Ternyata emosi tim tidak selalu stabil. Pada puncak pertandingannya, tim de Oranje justru kehilangan kontrol emosi saat berhadapan dengan Spanyol di final. Hujan kartu kuning pun terjadi, bahkan seorang di antara mereka (Heitinga) dihadiahi kartu merah oleh wasit Howard Webb yang memimpin pertandingan. Bisa jadi ini dikarenakan mereka stress akibat bola lebih dikuasai oleh pemain-pemain Spanyol. Jika saja mereka mau bersabar dan menyiapkan serangan-serangan balik yang cepat, sejarah bisa saja berbeda.

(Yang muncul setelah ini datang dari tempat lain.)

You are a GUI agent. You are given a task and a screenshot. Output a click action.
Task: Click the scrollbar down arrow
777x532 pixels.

Lain lagi dengan fenomena Maradona. Pelatih Argentina yang pernah berjaya di masanya itu harus menanggung malu karena timnya dibantai Jerman 4-0 di perempat final. Maradona sudah terlanjur kehilangan kontrol emosi dengan banyak berdebat di publik tentang kinerjanya sebagai pelatih Argentina. Perselisihannya dengan Pele sekan menjadi pertaruhan harga dirinya setiap kali tim Tango – julukan Argentina – bertanding.

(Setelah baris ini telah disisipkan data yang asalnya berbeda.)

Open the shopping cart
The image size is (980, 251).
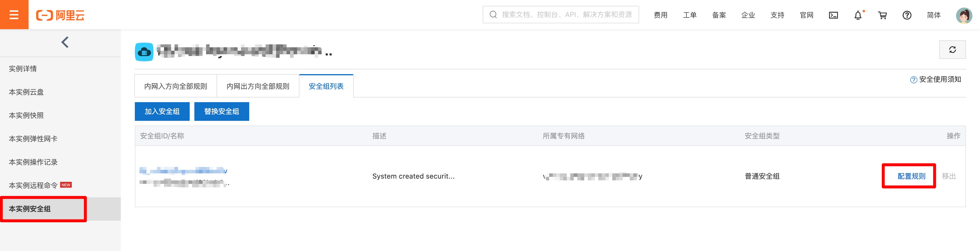coord(882,15)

Apa daya, bencana bagi tim Tango terjadi di lapangan saat menjajal Jerman. Gol demi gol terjadi, dan pasukan Maradona tak kunjung membalas. Alih-alih membalas, jala gawang tim Tango malah kebobolan terus. Sikap kurang gentle diperlihatkan oleh pelatih yang terkenal dengan “gol tangan Tuhan”nya itu. Camera memperlihatkan gambar Maradona sedang berdiri mematung di pinggir lapangan dengan mata berkaca-kaca saat pertandingan menyisakan waktu 10 menit sebelum berakhir. Secara logika, 10 menit memang sangat sulit untuk dapat mengejar skor 4-0, tapi setidaknya Maradona masih bisa berusaha merombak strategi agar bisa memperkecil kekalahan dengan 1 atau 2 gol balasan, sekiranya air mata itu masih bisa dikendalikan. Menurut dugaan awam saya, di 10 menit terakhir pertandingan dengan skor yang “tidak sedap” bagi tim Tango itu, yang terbayang di kepala Maradona hanya wajah Pele. Dia mungkin sudah membayangkan bagaimana komentar pahit Pele di publik atas nasib timnya. Apa boleh buat, emosi telah mengalahkan strategi.

Depok, 12 Juli 2010

[+/-] Selengkapnya...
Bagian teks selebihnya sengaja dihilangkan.